* **GIVEN EXERCISE**:
Echo the lines from the start of the data through the line containing "pos(21,330)", including that line. Leave the pictures out of your reply.

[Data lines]
- - -
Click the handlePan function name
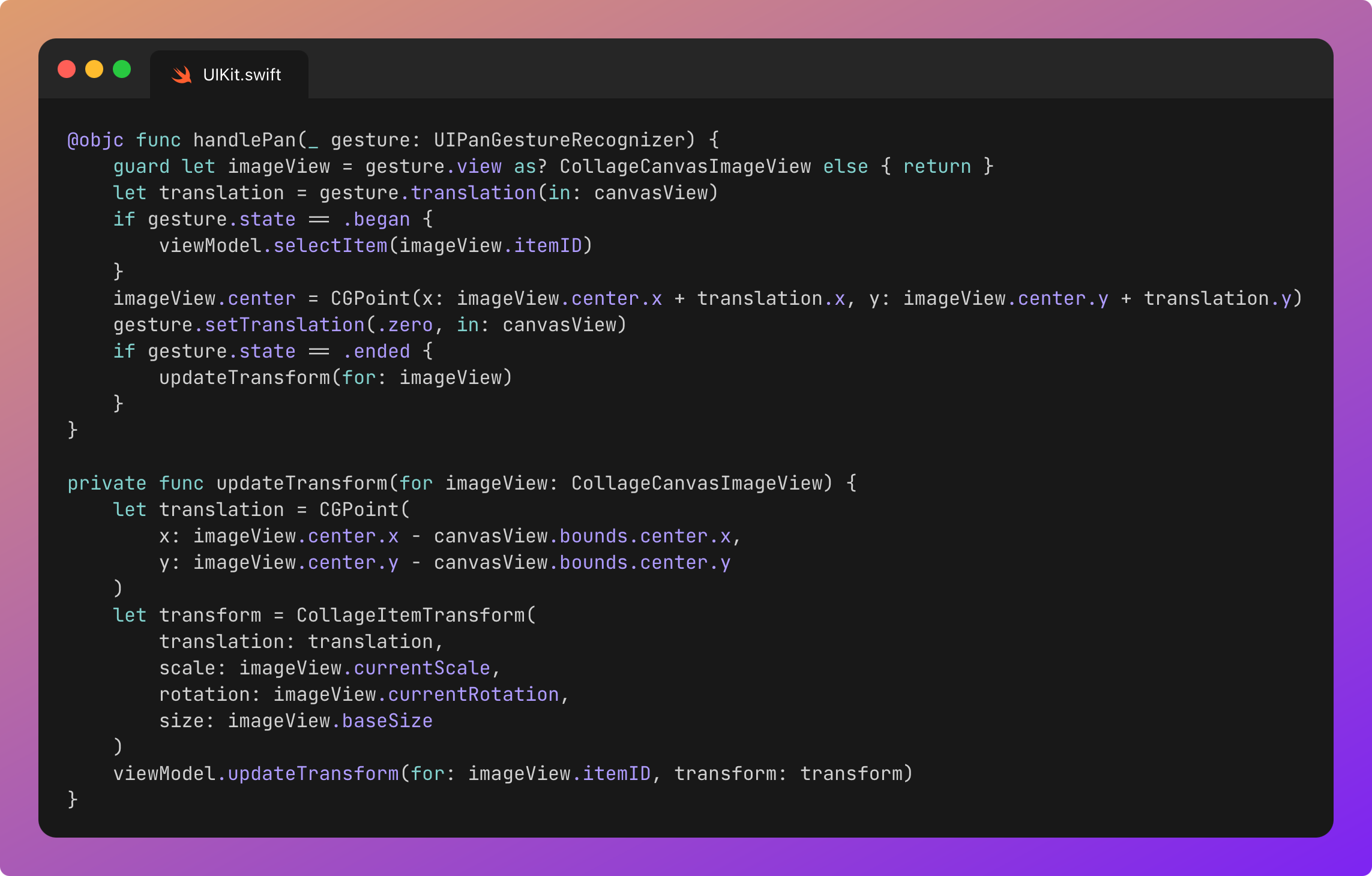 [x=245, y=140]
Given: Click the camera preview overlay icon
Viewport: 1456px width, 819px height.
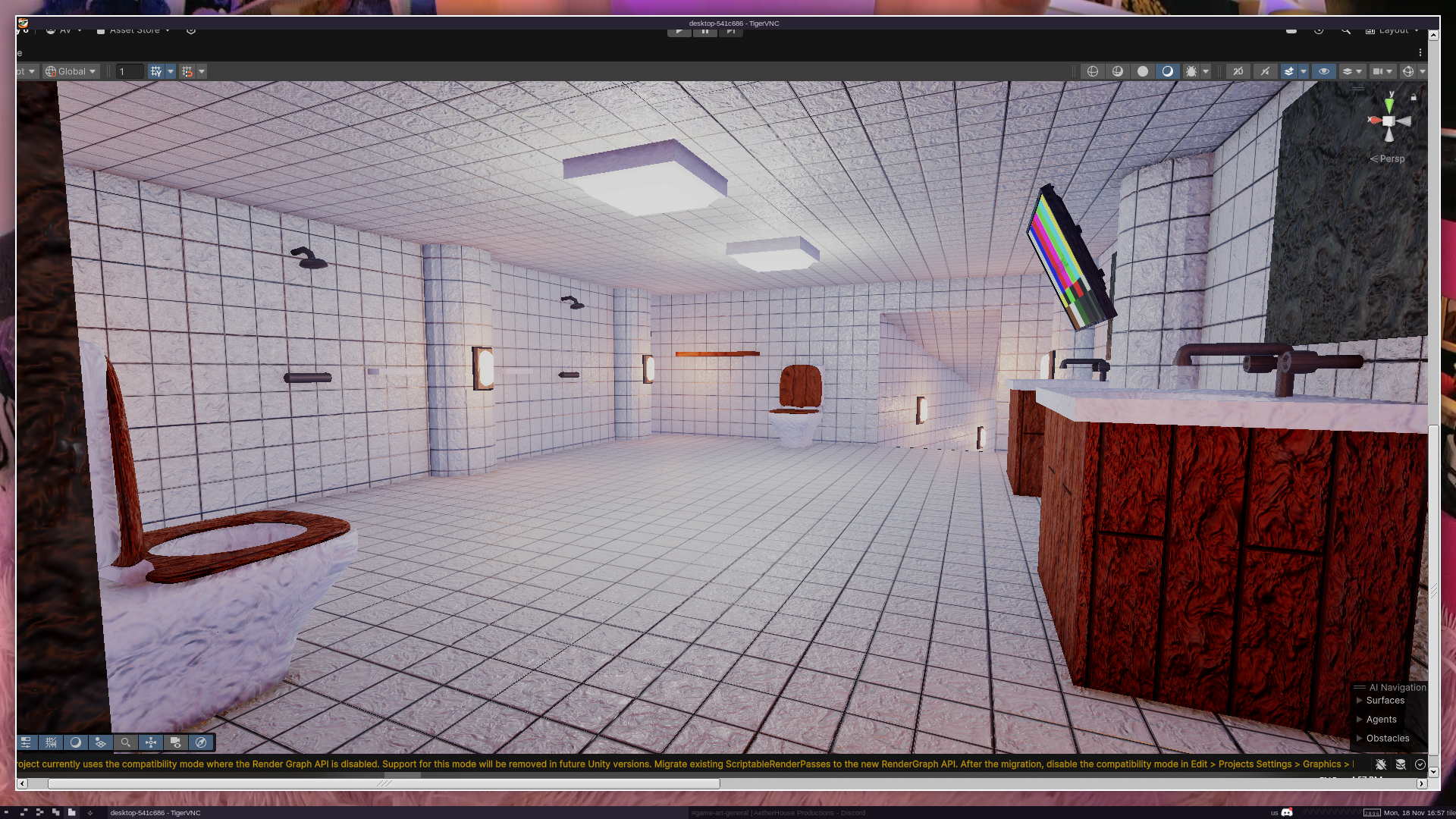Looking at the screenshot, I should click(176, 742).
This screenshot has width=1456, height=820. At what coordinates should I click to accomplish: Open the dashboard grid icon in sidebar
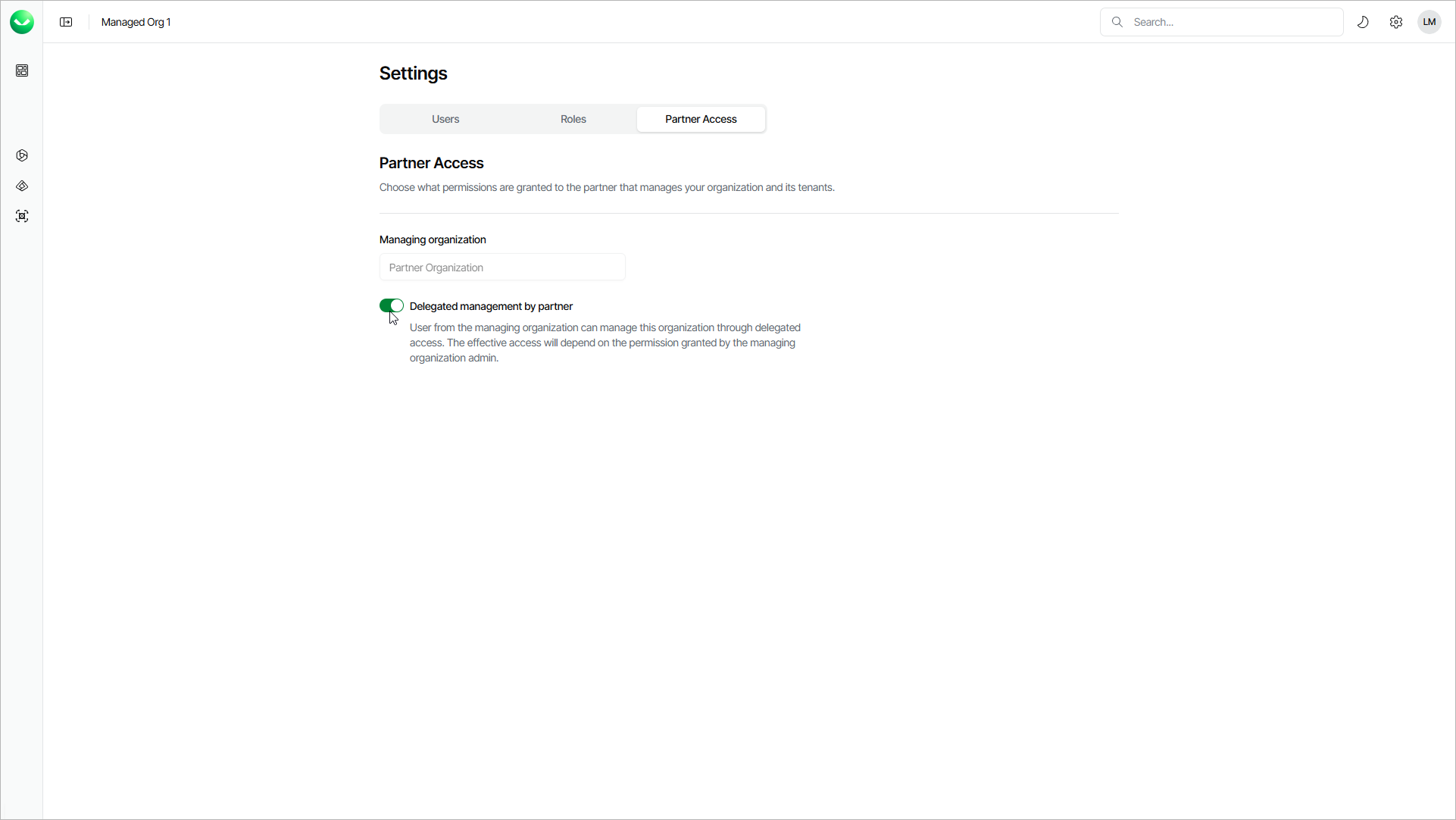22,70
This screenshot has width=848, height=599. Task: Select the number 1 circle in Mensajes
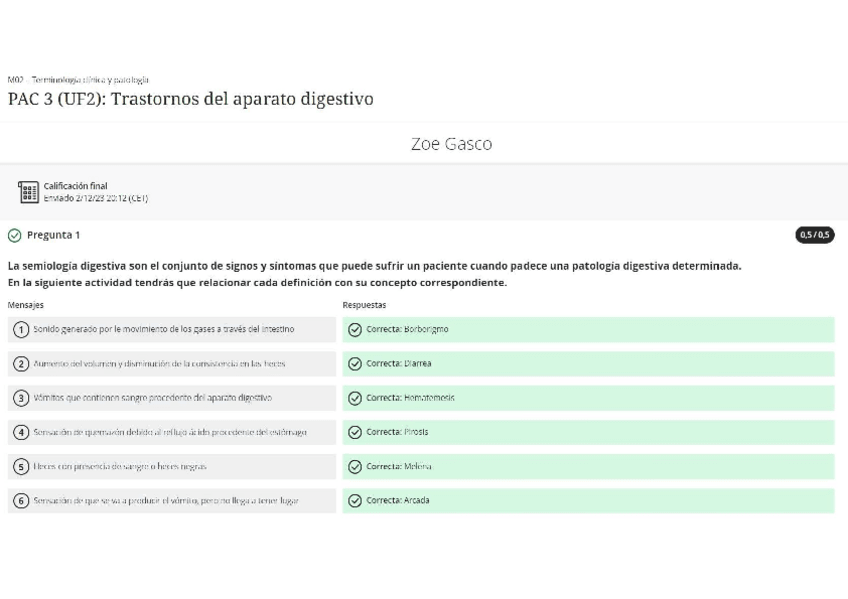pos(21,330)
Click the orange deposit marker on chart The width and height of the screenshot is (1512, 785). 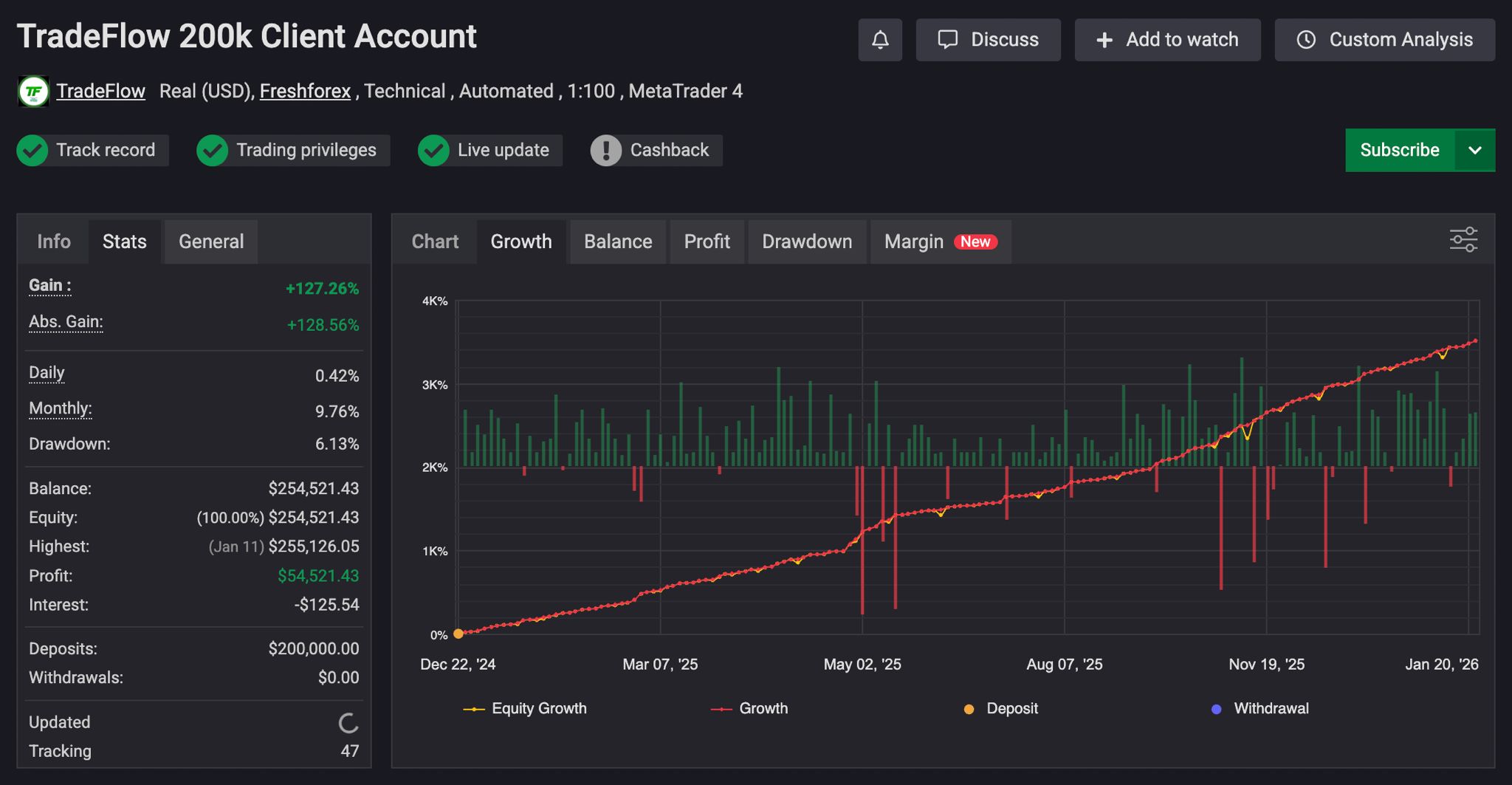pos(458,634)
- - -
* **THE SOLUTION**:
Click the handlePan function name
 [x=245, y=140]
Given: Click the camera preview overlay icon
Viewport: 1456px width, 819px height.
Looking at the screenshot, I should click(176, 742).
This screenshot has width=1456, height=820. At what coordinates should I click to accomplish: Open the dashboard grid icon in sidebar
22,70
This screenshot has width=848, height=599. Task: Select the number 1 circle in Mensajes
pos(21,330)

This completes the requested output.